Is Sheikh Hasina harping on the same string?

by Abdul Quader | November 10, 2008 4:18 pm

On her return to Bangladesh from the United States on November 6 Sheikh Hasina received rousing welcome from her party loyalists. As reported in the news media, the Awami League and its associated organisations put up a strong show of support to the party chief.

While talking to journalists at the Zia International Airport in Dhaka Sheikh Hasina appeared to be very enthusiastic about the upcoming national elections. She said, “Under no pretext, the election should be delayed or no conspiracy would be allowed to foil it” (The Daily Star, November 7). She, however, did not mention who would conspire to foil the elections scheduled for December 28. Hasina was virtually critical of BNP’s recent position on elections as the party had demanded fresh polls schedule.

At her press briefing at the airport, Sheikh Hasina talked about the current state of the economy and was of the view that the country is going through economic problems, including hunger and lack of jobs. According to her, an elected government is best placed to deal with the problems now facing the country and bring about welfare for the people. She was of the view that “unity, cooperation and conciliation are a must to save the nation from crises and bad time and for this all will have to forget personal interests and get united to find out solutions to the crises”. So far, so good.

Then came the usual blame game – the harping on the same string, so to speak. Sheikh Hasina said, “People have been passing days in fear for the last seven years – five years of the BNP-Jamaat coalition government and two years of the caretaker government”. She further said that the Awami League does not believe in the politics of confrontation, violence and clash. She, however, did not say what does her party really believes in.

It appears to me that even after two years of what had happened in the country Sheikh Hasina did not change her approach to politics and governance of the country. She blamed BNP and the caretaker government for problems and crises facing the country at the present time. But what about the five years she was in power (1996-2001)? Was it an era of peace and prosperity in the country; an era in which people had no problems of fear, terrorism and unemployment; and an era when there were no crimes, corruption and political violence that caused damage to the country’s economy and harm to people’s welfare?

Elections are no solution; only good governance can help solve the enormous social and economic problems now facing the country. Free and fair elections are just a necessary condition, but not a sufficient condition to bring about people’s welfare in the real sense of the term. What the country needs is responsible and accountable government who will govern the country in the best national interest. The elected government is expected to rise above petty party politics and give up the old practice of fostering corruption and encouraging violence to protect its own interest.
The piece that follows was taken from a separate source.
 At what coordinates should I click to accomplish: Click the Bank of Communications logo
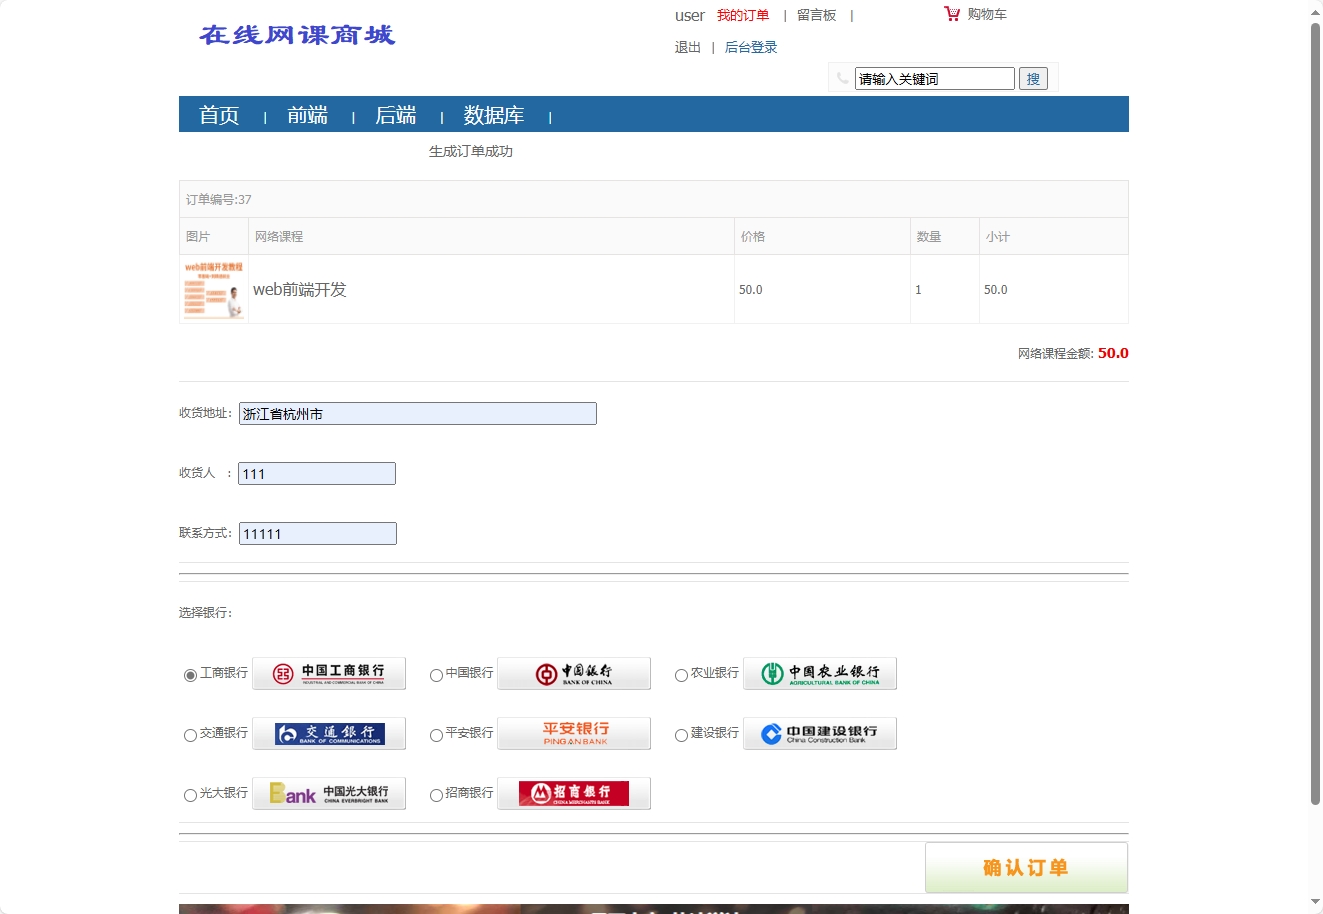tap(328, 732)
I wonder if the politicians need professional training that may help them to carry out their duties and responsibilities in a more efficient and civil way. Officers working at different ministries, departments, corporations and other government organisations undertake various types of training on public and development administration at home and overseas. Some officers get specialised technical training. Teachers at educational institutions, including universities, also get training/ advanced education in Bangladesh as well as in overseas countries. Any such training aims to improve the efficiency and productivity of the trainees in their own fields of work.
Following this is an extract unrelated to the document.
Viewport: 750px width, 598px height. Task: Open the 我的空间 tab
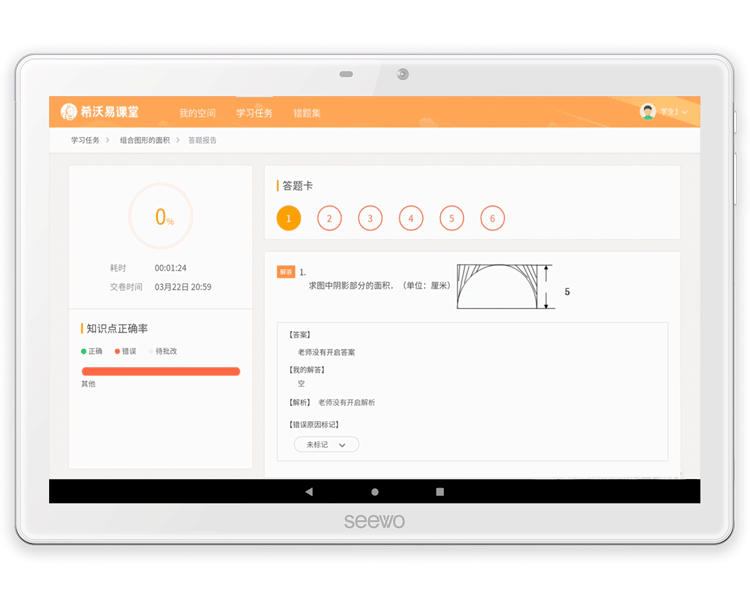point(197,113)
To improve their performance, both in and out of government, politicians also need professional training, I reckon. This training may help them to better understand how political activities should be carried out in a modern age aligned with people’s needs, hopes and aspirations.

It is fair to say that politicians need to understand the dynamics of policy impact and interplay of relevant factors that need to be taken into consideration in developing policies and programs for social and economic development. It is the politicians (party in power) who are ultimately responsible for all the actions taken by the government. Public servants or bureaucrats just serve the government of the day and are accountable to the government for their actions. The government takes advice from the public servants and makes policy decisions for which it is accountable to the people through the parliament.

Politicians of all shades of opinion, especially those in government, should think about how to improve their own performance through training just as the public servants are supposed to improve their performance through personal development and training measures. Right training is designed to increase capabilities of the trainees that help develop innovative and effective solution to problems.

Even an opposition leader and other politicians need open-mindedness and an analytical capacity to criticise a government policy or action in a constructive way. Political training can assist them in this regard. In many cases, administrative, development and engineering consultants are engaged with overseas aid. Is there a need for political consultancy in the context of bringing about behavioural change in politics? It could be a food for thought.

We should understand that the blame game does not serve any purpose of unity, cooperation or reconciliation. It simply alienates one party from the other and has the potential to increase political animosity, discord and confrontation ending up in violence. This is likely to destabilise the political atmosphere again – a scenario of status quo and no change.

If the Awami League leader Sheikh Hasina really believes in the politics of unity and cooperation, she should avoid playing the old blame game but rather concentrate on developing a credible platform for her party to contest the upcoming parliamentary elections. She should present a solid and pragmatic political agenda to the people arguing why her election agenda is better than those of other parties in terms of generating positive impact on economic growth, social development and job creation. She should also spell out how she would implement her election agenda, if her party is elected to govern the country.

People expect more mature, responsible and civil behaviour from the politicians at a time when the country is passing through enormous political challenges. Harping on the same string is of little use, I believe.